Task input
++++++++

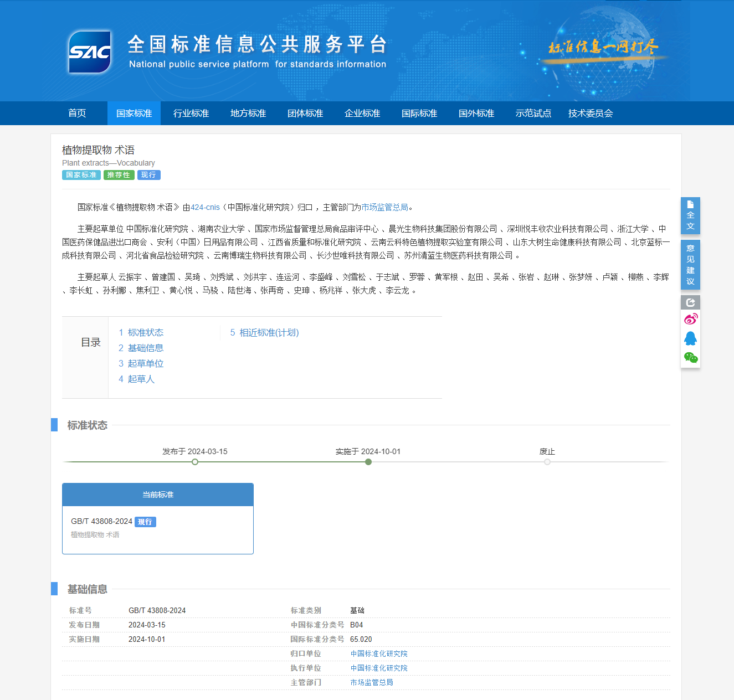Open the 意见建议 feedback sidebar button
Image resolution: width=734 pixels, height=700 pixels.
tap(690, 265)
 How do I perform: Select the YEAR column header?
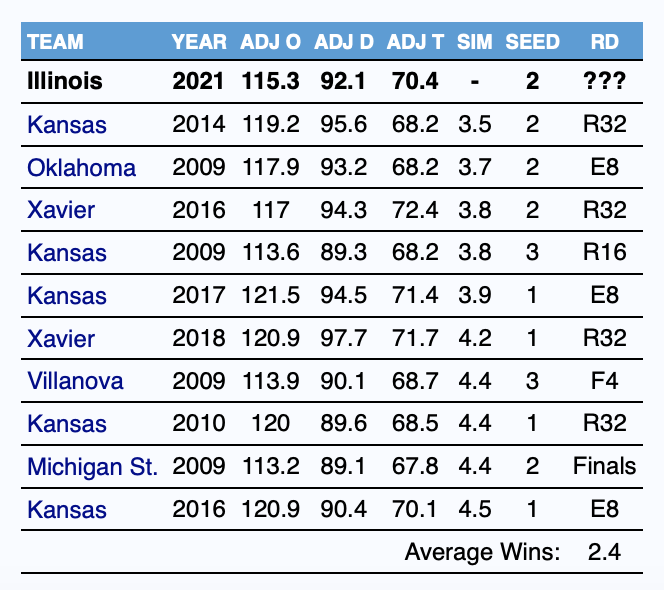click(x=199, y=42)
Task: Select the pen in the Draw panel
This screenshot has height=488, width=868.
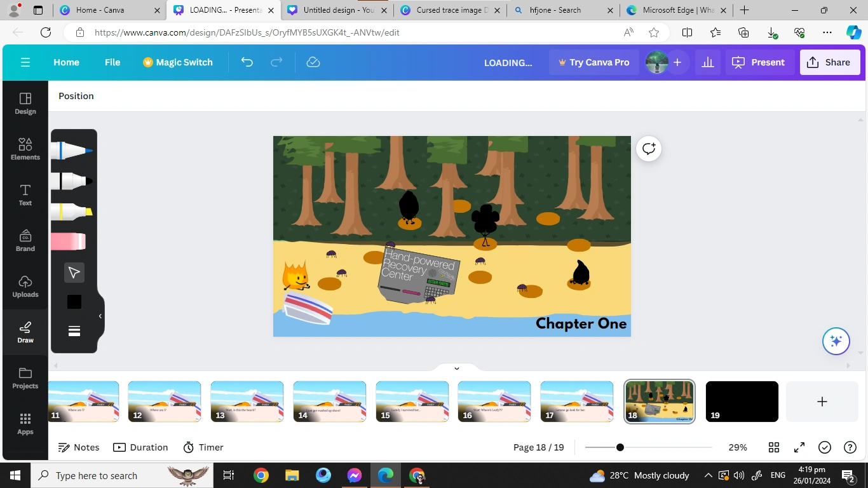Action: [x=72, y=149]
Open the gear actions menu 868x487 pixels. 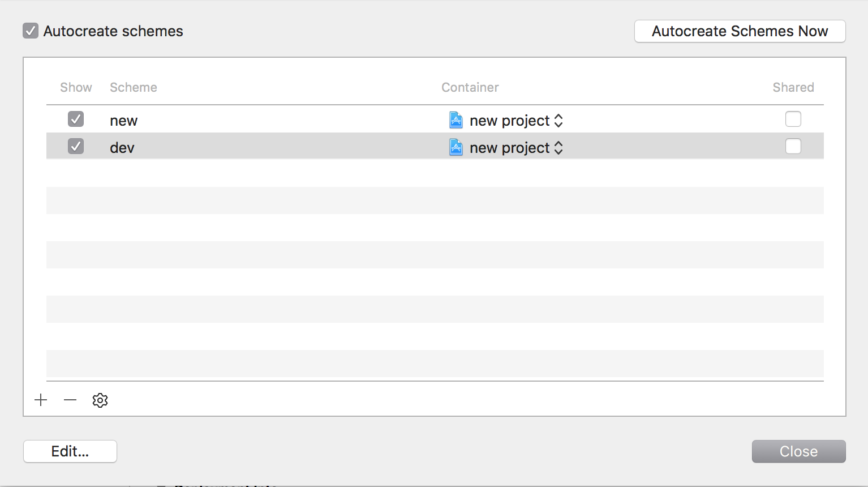click(100, 400)
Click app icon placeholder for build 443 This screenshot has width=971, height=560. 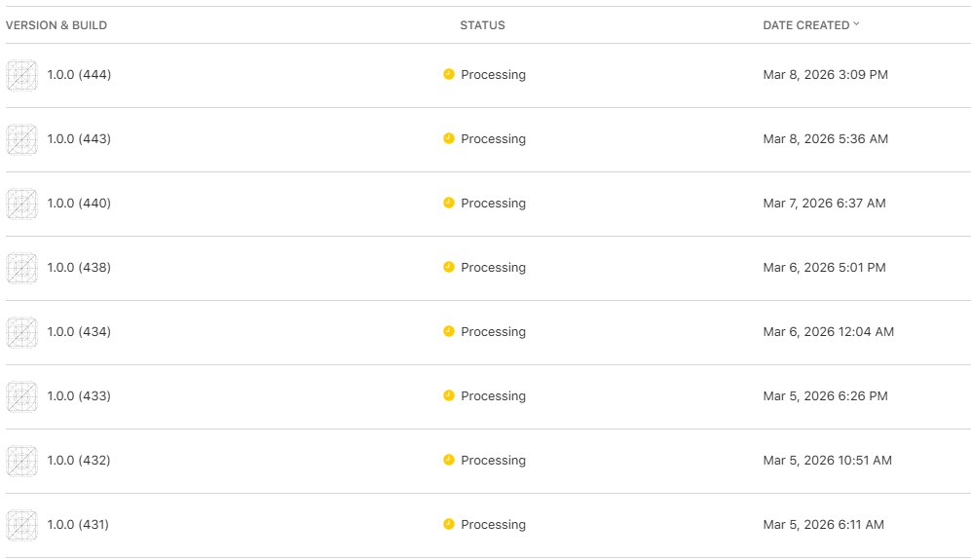tap(21, 139)
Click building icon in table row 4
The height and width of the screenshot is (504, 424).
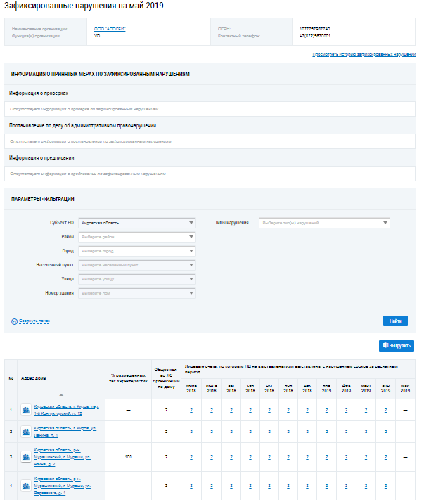[26, 485]
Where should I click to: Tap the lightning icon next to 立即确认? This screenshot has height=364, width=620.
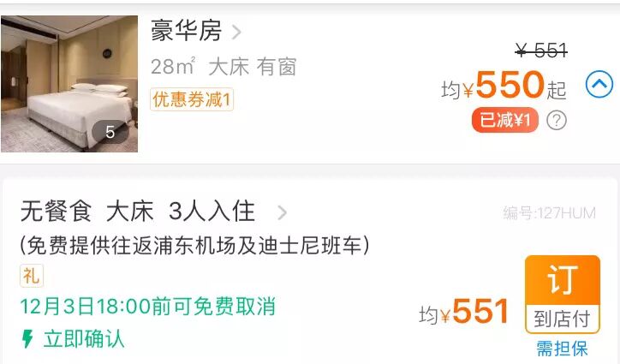[x=27, y=338]
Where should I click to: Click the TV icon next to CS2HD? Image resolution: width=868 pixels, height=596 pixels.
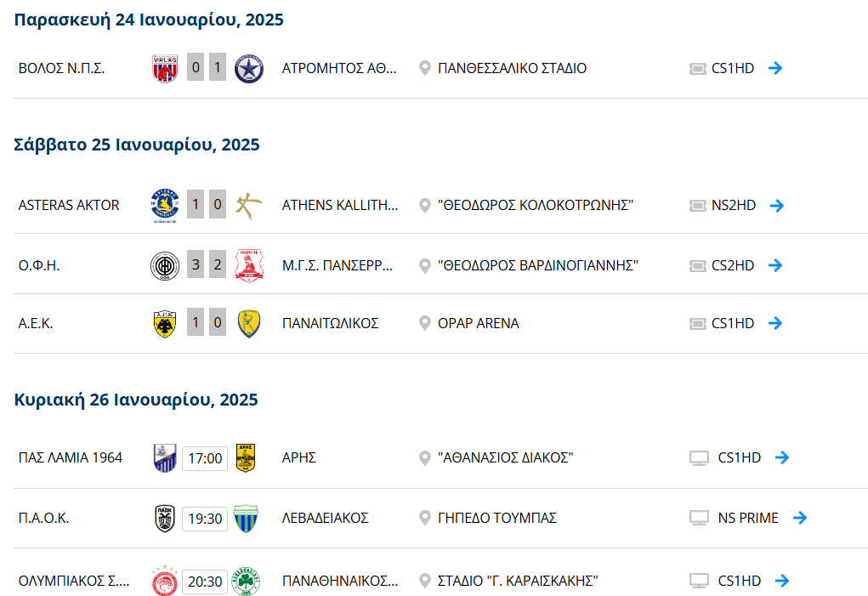pyautogui.click(x=697, y=265)
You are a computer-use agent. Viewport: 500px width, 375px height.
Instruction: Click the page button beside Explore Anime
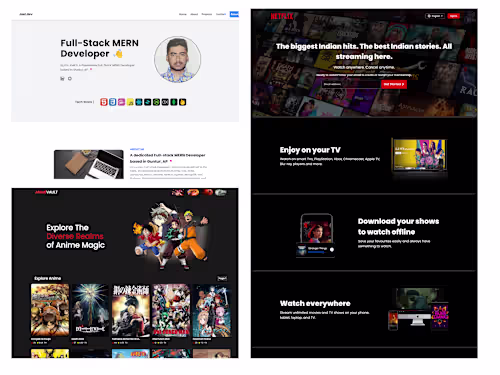(x=222, y=278)
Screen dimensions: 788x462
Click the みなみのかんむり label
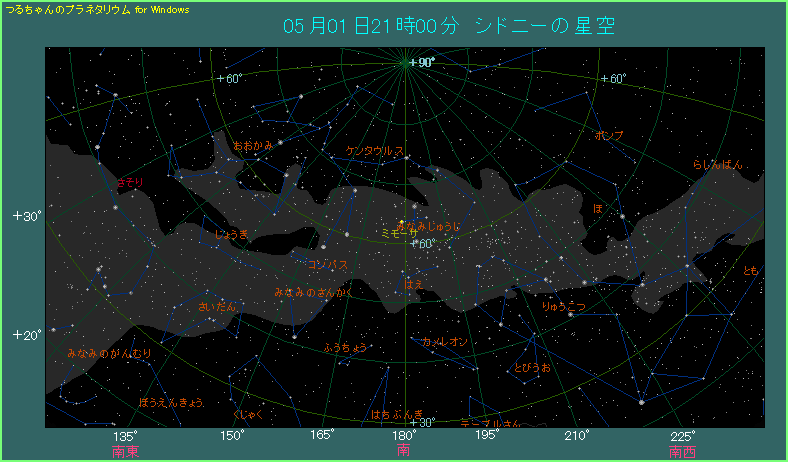[x=109, y=354]
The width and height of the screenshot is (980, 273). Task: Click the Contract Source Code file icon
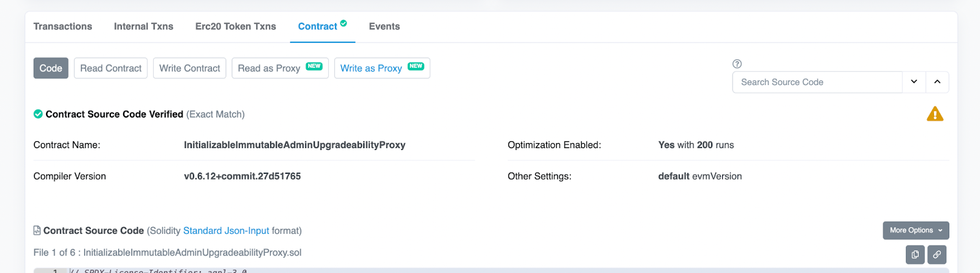[37, 230]
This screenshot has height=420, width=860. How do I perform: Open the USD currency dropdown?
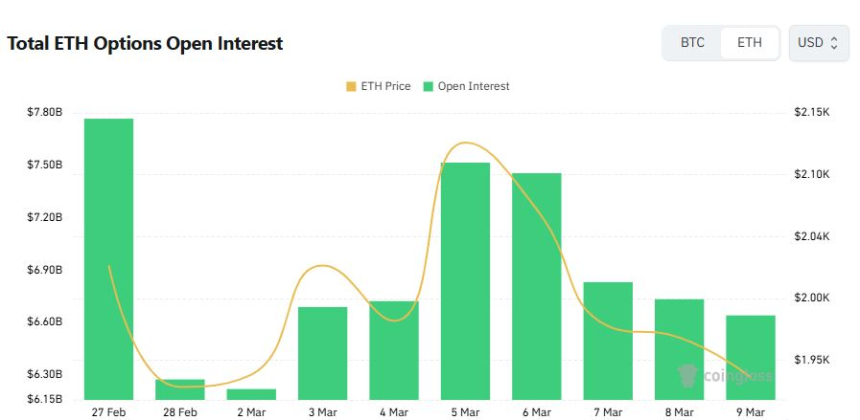818,43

++++++++

Task details
In the data above, the line containing "Screen dimensions: 788x462" and all lines after it are to be reproduced exactly, leaving out the pictures.

Answer
Screen dimensions: 788x462
Click the みなみのかんむり label
[x=109, y=354]
The width and height of the screenshot is (980, 273). Task: Click the Contract Source Code file icon
[37, 230]
This screenshot has height=420, width=860. How do I perform: Open the USD currency dropdown?
818,43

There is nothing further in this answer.